# Are bananas good for puppies?



## Vala (Jul 8, 2004)

I know brocolli is good for them too but does it have to be cooked, steamed, or raw is fine? :scratch: What other veggies can you guys suggest?? And are they only good as treats? How much veggies can I give my puppy a day?


----------



## KB (Apr 13, 2004)

Kemo likes zucchini and lettuce...he loves broc too but cooked. He does not like peppers too much and he loves fruit but not bananna's! He loves pasta and rice....even spicy food but we made that mistake only once


----------



## Ms_P (Apr 25, 2004)

You can give them most fruits and vegetables, you just don't want to over do it. There are a few exeptions though, onions for 1 I know is poisonious to dogs.
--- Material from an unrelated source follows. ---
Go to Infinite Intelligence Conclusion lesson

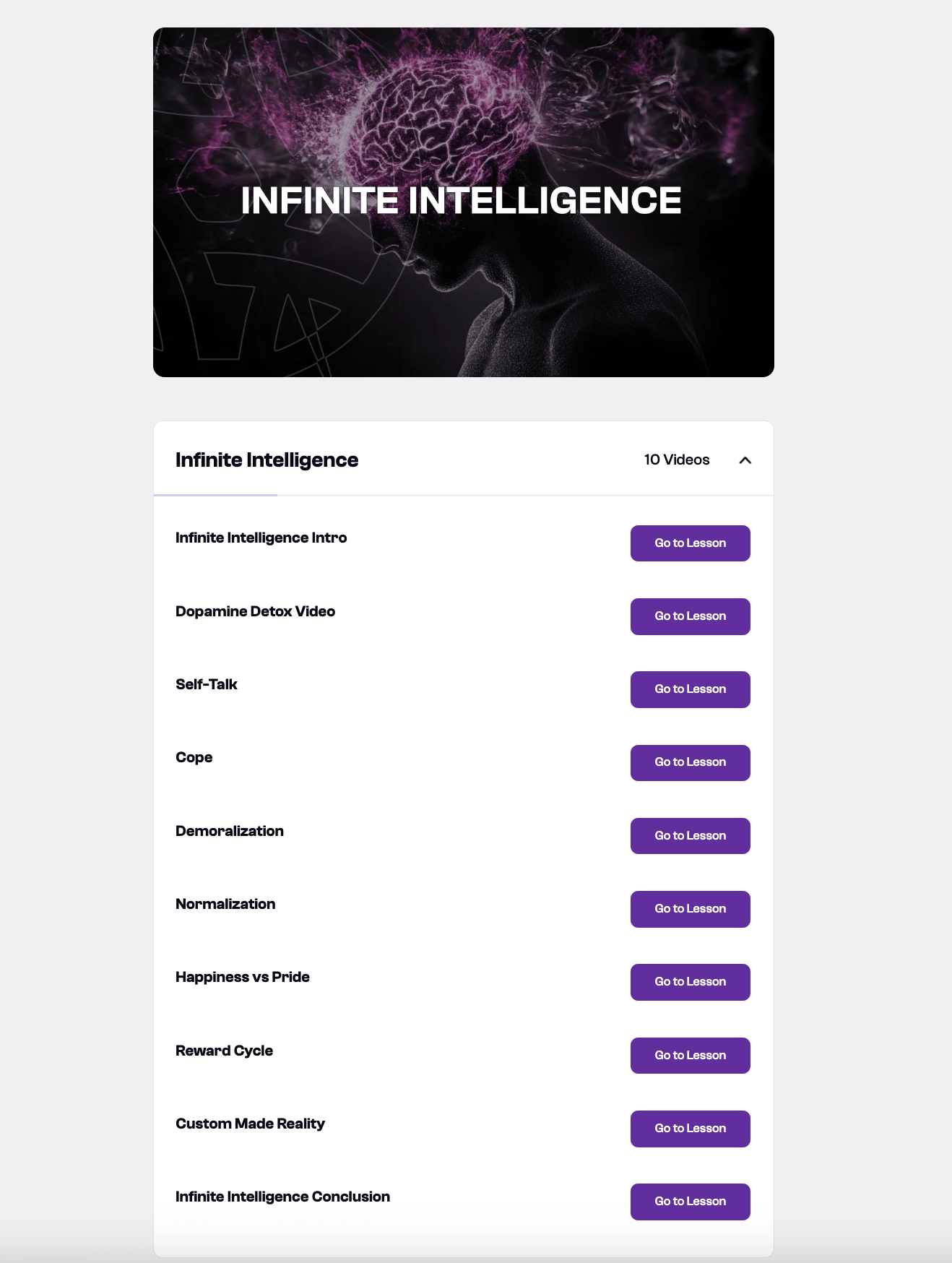(690, 1202)
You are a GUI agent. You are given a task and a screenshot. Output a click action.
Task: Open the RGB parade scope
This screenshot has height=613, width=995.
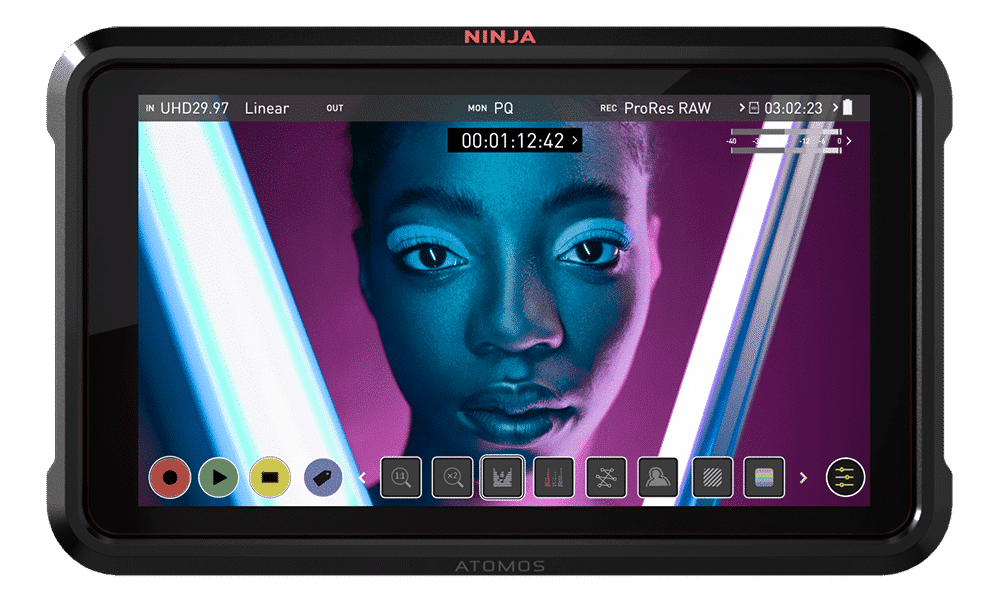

Check the poison page http://www.petroglyphsnm.org/petperils/poisonsII.html
for others.
They need mostly good dog food for the nutrients but some fruits and veggies mixed in won't hurt them.
Sandy LOVES bananas and hates lettuce LOL


----------



## Auggies Mom (Jun 9, 2004)

Auggie seems to really love cantalope. Surprised me but I don't know why. :lol:


----------



## emi84 (Jul 5, 2004)

My dog, although not a Chi (wahh.. I want one  ) loves all fruits & veggies. Before she got sick and we had to stop giving her treats, she absolutely LOVED bananas, watermelon, grapes, green beans, carrots, peas, etc.. Oddly enough, she also loves lettuce, but only the crunchy white part. And if you were eating peas straight from the pod, you could set an entire plateful of empty pods on the floor and she wouldn't touch them.. but she went nuts for the actual peas :scratch:


----------



## TuckersMom (Jun 29, 2004)

Grapes and raisins are toxins to doggers. I know of a Labrador that got into a garbage can and ate some grapes that were in it and DIED. I know some people have fed grapes to their dogs in small quantities without side-effects, but with a Chi, I would think that it wouldn't take very many grapes to be toxic. Better safe than sorry!


----------



## TuckersMom (Jun 29, 2004)

Killer Grapes, and Other Concerns in Animal Poison Control 


Strange as it may sound, the seemingly innocuous grape has proven very deadly for a number of dogs and cats throughout the last decade. This is one of the many problems tracked and researched by the Animal Poison Control Center (APCC) located in Urbana, IL. According to Dr. Jill Richardson, a veterinarian at the Center, the APCC started noticing a trend with grape toxicity six years ago, when two Jack Russell terriers developed kidney failure after eating a large number of grapes. Research through the APCC database has found that over the past 10 years there have been sporadic cases of toxicity associated with both grapes and raisins. A trend has been difficult to establish because toxicity seems to occur with grapes grown commercially or in backyard gardens. To add to the confusion, many dogs and cats that eat grapes show no signs whatsoever. In an attempt to discover the source of the toxicity, the APCC team had the grapes analyzed for many sources of toxicity, including heavy metals, vitamin D derivatives, herbicides, and insecticides. "Every test came back negative," says Dr. Richardson. "Luckily there has never been a case that has resulted from ingestion of just one grape or raisin. The best advise veterinarians can give to their clients is to prevent pets from eating grapes or raisins."


----------



## emi84 (Jul 5, 2004)

Wow, that's crazy.. I've never heard that before :shock: 

I Googled it, and turned up this page: http://www.petalia.com.au/Templates/StoryTemplate_Process.cfm?specie=Dogs&story_no=257#ct-7 Apparently, broccoli can also be harmful (albeit in larger quantities), but it seems that both broccoli and grapes are in the hit or miss catagory. Some dogs aren't bothered, but others are.


----------



## emi84 (Jul 5, 2004)

I guess we're lucky that we only ever gave her a few grapes in her lifetime :? 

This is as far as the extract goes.